In Vivo Growth and Antigenic Properties of a Rat Sarcoma Induced by Moloney Sarcoma Virus2

Abstract

The growth and antigenic properties of a BN Moloney sarcoma (MST) were examined in syngeneic (BN) and allogeneic (lewis) rats. In BN rats, MST doses of 5 × 10⁶ cells and higher were invariably fatal, and tumor growth was most rapid when MST was injected intraperitoneally. lewis rats were completely resistant to MST doses up to 5×l0⁷ cells. lewis rats produced a greater cell-mediated cytotoxicity response than did BN rats, directed chiefly to AgB antigens, and they yielded less anti-gs-1 antibody.
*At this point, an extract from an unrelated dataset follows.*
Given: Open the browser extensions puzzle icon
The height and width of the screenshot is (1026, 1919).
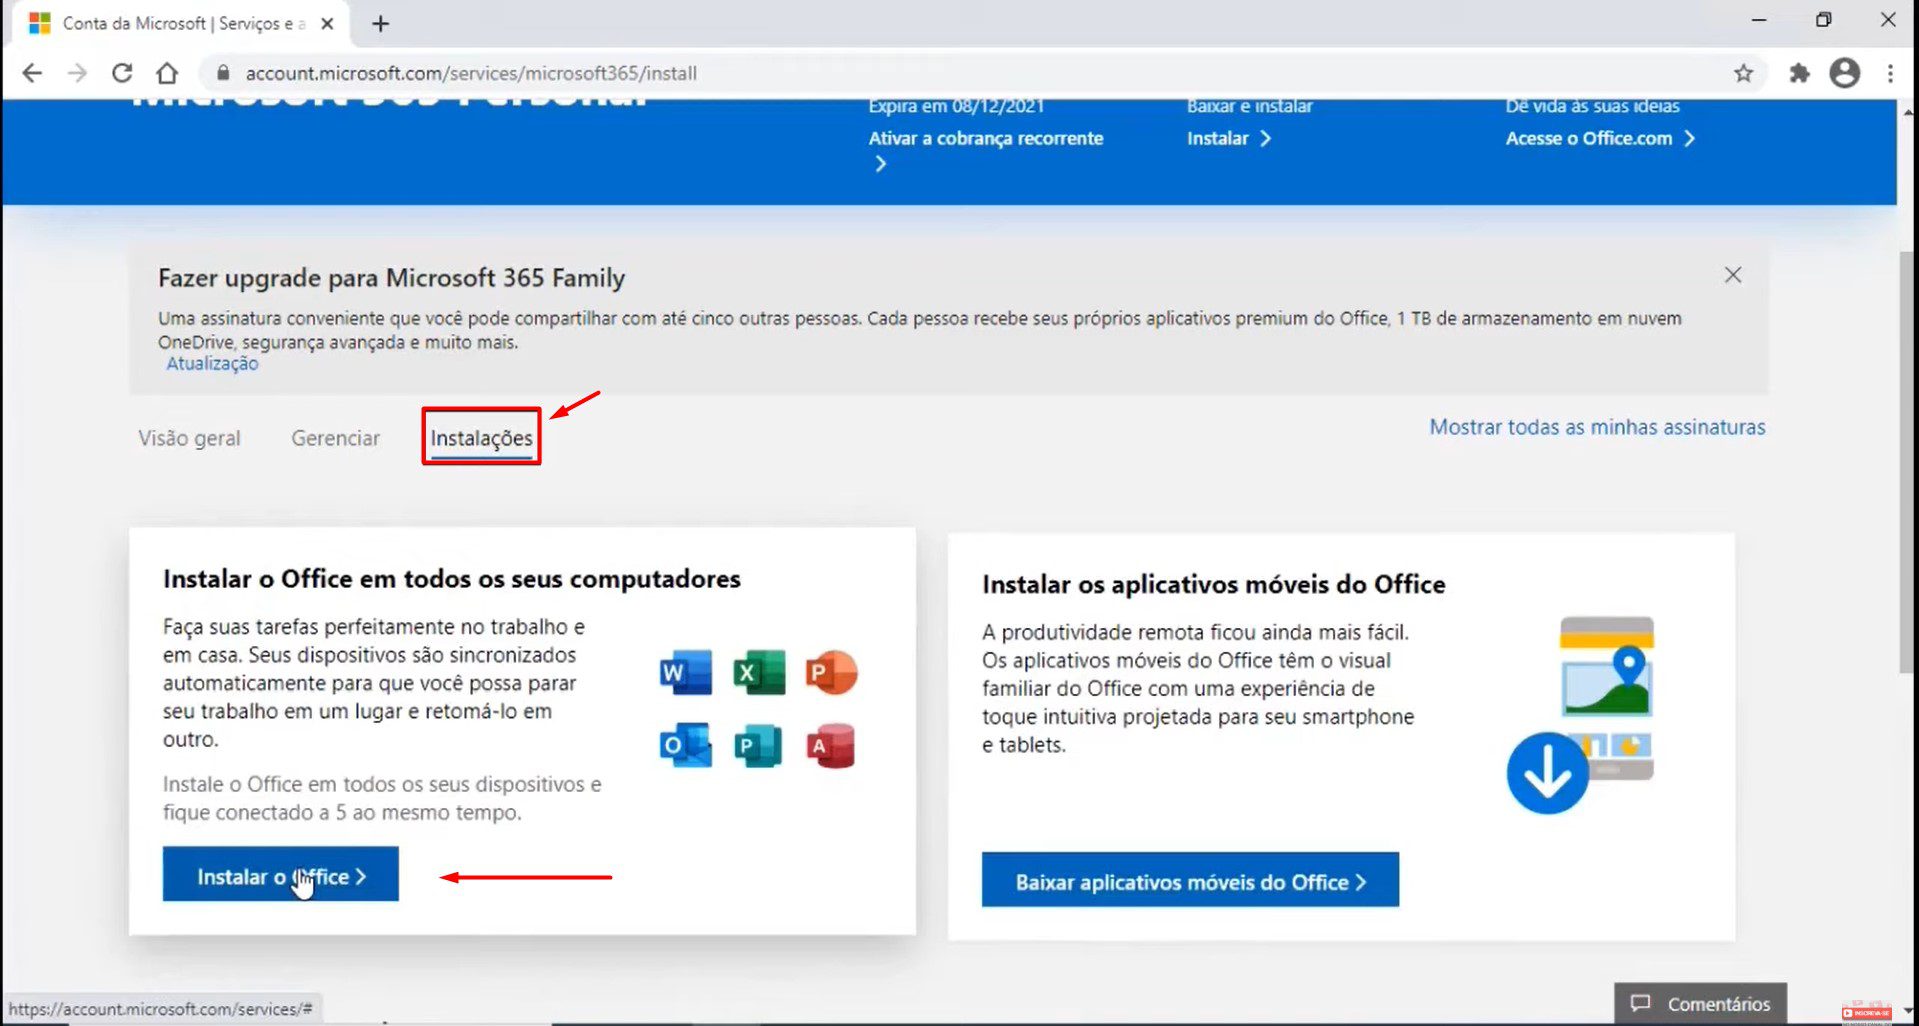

Growth of MST in BN rats was inhibited by immune spleen cells and MP lectin, was not affected by phytohemagglutinin or concanavalin A, and was enhanced by immune serum. Lewis rats, hyperimmunized with MST, produced antibody to alloantigens and to tumorspecific and virus-related antigens. Antitumor antibody could be eluted from growing solid tumors of either host. Studies with enriched radiolabeled anti-AgB antibody showed that MST cells carried about 50% of the alloantigen content of normal BN cells, but that amount was sufficient to provoke a brisk immune response in lewis rats.